木花このはなの言うように名は体を表すというならば、金糸雀は声で私を魅了するんだろうな」


 和やかであった空気が一変する。

 空気の変化に気付き、翼は自分の放った言葉がいかに誤解を招くものであったかを理解して、髪をかきあげ視線を泳がせる。

 空音は二人の話を理解できないのか、首を傾げて翼と金糸雀の表情を交互に見比べていた。


「……調子に乗りすぎた。今のなし。消せ、忘れろ。一生思い出すな」

「いいえ、覚えておくわ。"大人にならない"あなたの言葉はどんな言葉よりも響くもの」


 金糸雀が浮かべたのは、翼が彼女に会ってから見た中で、最も穏やかな笑顔だった。


「でね、翼くん。木花ってもしかして――」

「ツーちゃん、ツーちゃん、後ろに誰か来てるよー? お友達ー?」


 振り返ると、一人の男子生徒が翼のところに向かって走ってきていた。彼は先ほど屋上で話した地原という少年で、やや肩を上下させてから口を開いた。


「空野君、一つ言い忘れてたんだ……ちょっといい?」


 地原の目配せを受けて、翼は空音と金糸雀から離れた。特に空音には聞こえないよう、慎重に立ち位置を選んだ。地原と話す前に空音を一瞥してみると、その幼い顔には怯えと震えの色があった。


「……妹さんの前で話す内容じゃないけど、この街で騒がれている誘拐事件を知ってるかな。誘拐されるのはほとんど子供で、しかも家庭に何かしら問題があったっていう事件。僕、偶然その犯人と出くわしたことがあるんだ。屋上で話した"魔法少女"についてもその人が教えてくれたんだよ」

「……なぜ、その話を私にする?」

「伝言を頼まれたんだ。夏の始まりに転校してくる人に伝えてって。多分、君のことであってるよね?」


 翼の脳裏に九藍の姿がよぎる。どこか人を馬鹿にした態度、自分の行為を正当化させていること、そしてなによりも一週間前に逃がしてしまったことを悔い、拳に力を込めた。
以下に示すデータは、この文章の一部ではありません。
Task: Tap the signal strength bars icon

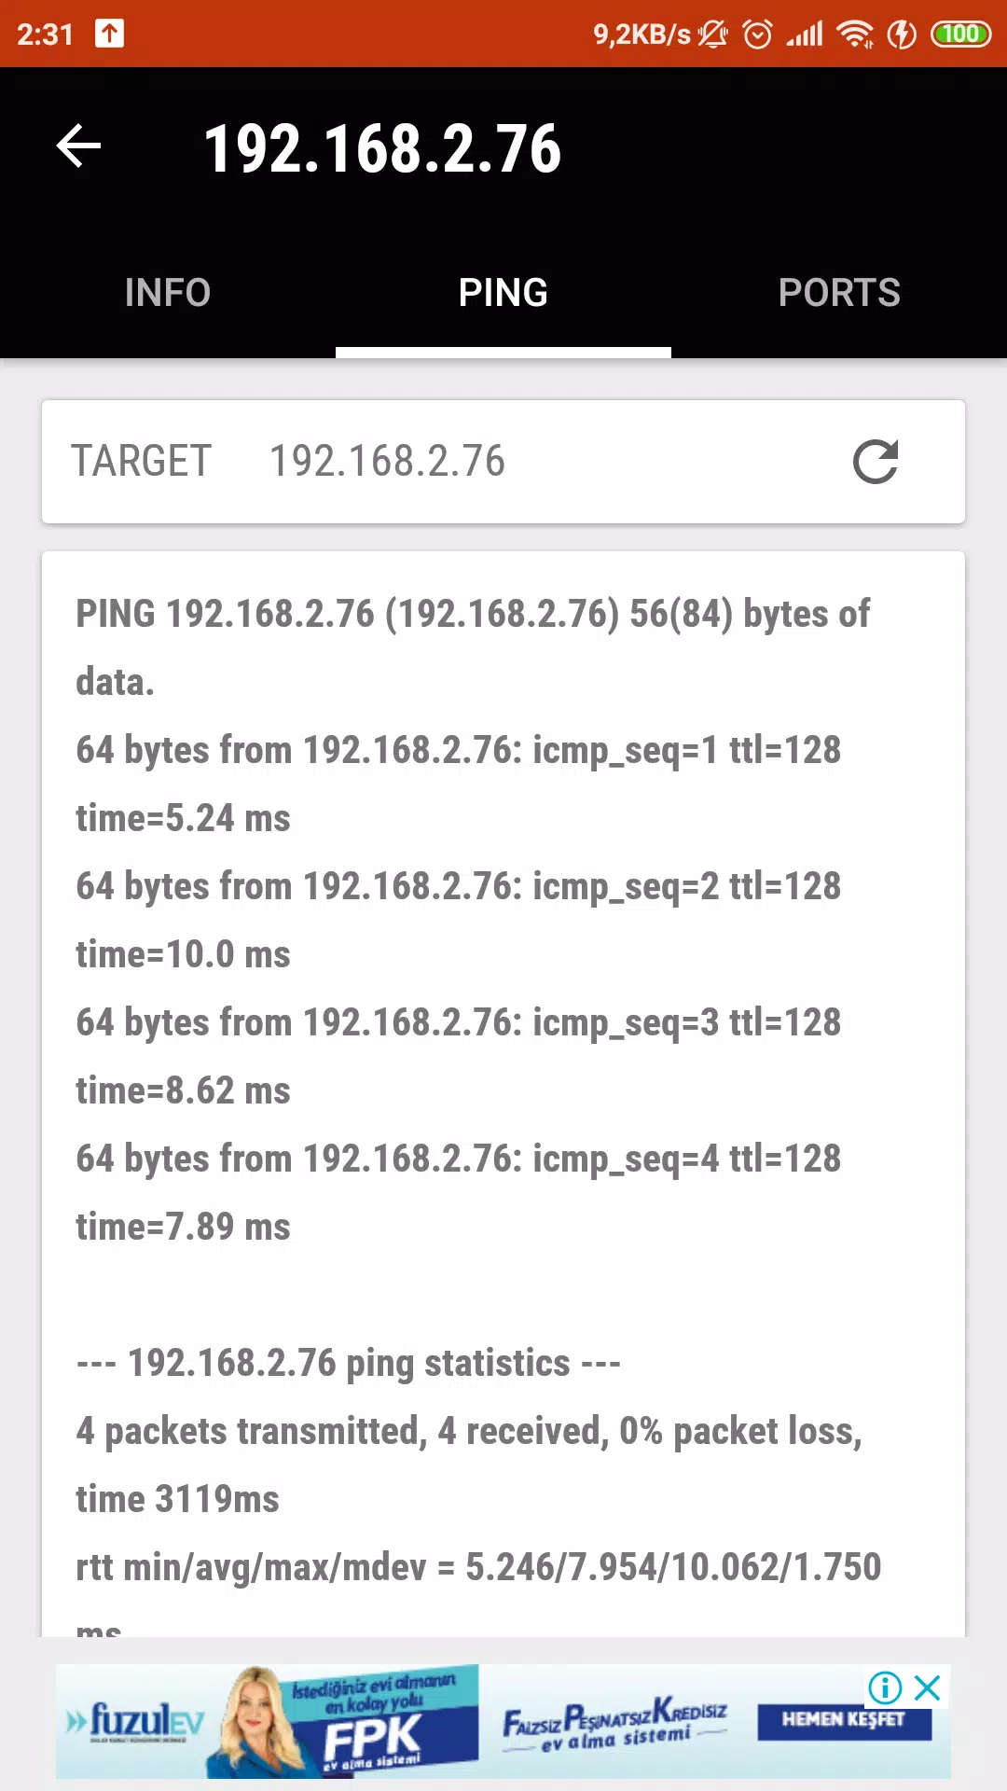Action: 805,35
「その犯人にいつ言われたか覚えているか? だいたいでいい」

「うーん……。高校に入学したあたりだから、今年の四月ぐらい……? たまたま帰りが遅くなった日だったと思う」

「――たまたまではなかったら?」

「うん? 空野君、引っかかることでもあった?」

「もしもその出会いが偶然ではなかったとしたら、お前はどうする」

「犯人との出会いが必然だったって? あはははは、小説の読みすぎだよ。そんなことあるわけない」


 地原に一笑にされても、翼の頭には一つの推論が組みあがりつつあった。その推論を裏付ける確証はない。しかし胸騒ぎはやまず、考えるだけで心が黒く染まっていく気がした。


「だけど……何度も偶然を必然にさせていけたら、僕も空を飛べるのかな」


 地原の焦げ茶の瞳が空を覆う天蓋を射抜いていた。彼の熱い視線は天蓋まで届かなくても、隣にいた翼には届く。やがて翼も視線を上げて、空に向かって手を伸ばした。
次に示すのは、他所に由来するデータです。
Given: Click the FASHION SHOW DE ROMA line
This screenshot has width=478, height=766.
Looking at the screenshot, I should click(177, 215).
「空野君には"空"っていう字があるんだね。誰かの苗字に使われていく限り、僕らは空を忘れずにいるんだろうね」

「お前は空を飛びたいのか」

「少しね。僕が女だったら魔法少女に立候補したよ。……あ、ここでいう魔法少女は飛行警備隊のことだからね。現実から逃げたくなったとき、空を飛ぶ妄想をするんだ。地面から足を離している間は誰にも僕を捕まえられない。誰も僕に関わろうとしない」


 地原の最後の一言で翼が何か思いついたように目を細めていたら、白い髪を揺らした空音がいつとなく地原の前にまでやってきていた。翼が驚いている間にも白き少女の宣告は開始されている。


「おにーちゃんも空が好きぽよ?」

「"も"ってことは君も?」

「うんっ。空音ね、空が好きなの!」

「そうだよね、空っていいもんね。天蓋がなければいつでも本物の空を見られ――」

「地原っ!」


 翼が突然上げた大声は地割りのように大きな衝撃をもって地原と空音を襲った。地原は続けようとしていた言葉を飲み込み、翼と数年連れ添ってきた空音も驚きで肩を縮こませる。
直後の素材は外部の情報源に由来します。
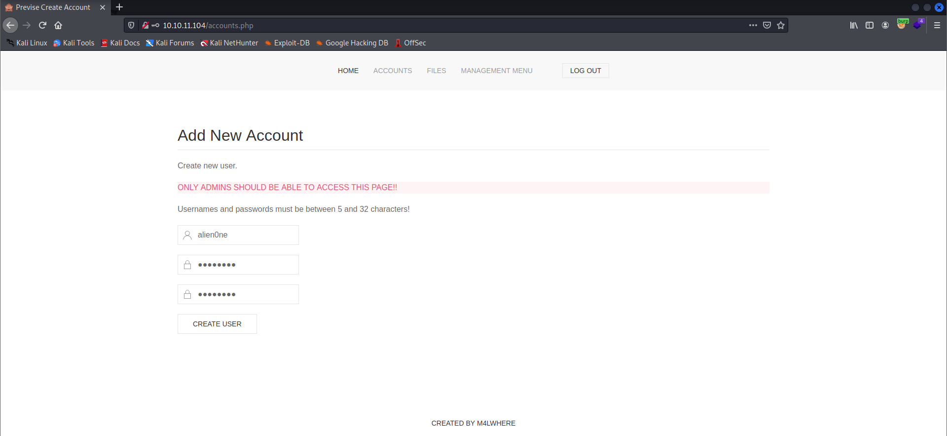Open the Firefox account icon

point(885,25)
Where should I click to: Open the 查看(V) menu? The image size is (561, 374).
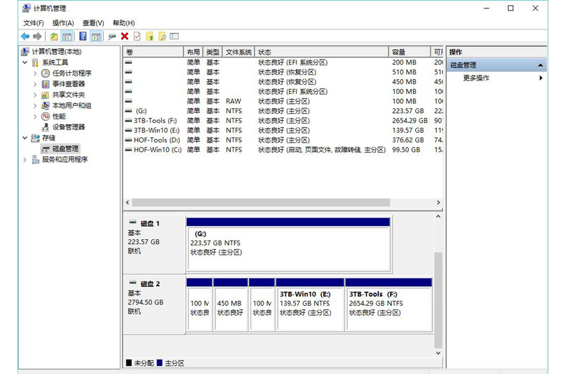93,23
「天蓋がなければいいだなんて一生言うな! お前ら人間は天蓋がなければ生きていけないんだぞ、わかっているのか!? ……空音、帰ろう」


 乱暴に空音の手をつかみ、翼は地原に背を向ける。

 天蓋にぼつぽつぽちゃんと雨がぶつかり始めた。小さな音ではあったが翼はその音を拾い上げて上空を仰ぐ。目に飛び込んできたものは黒い傘・天蓋であった。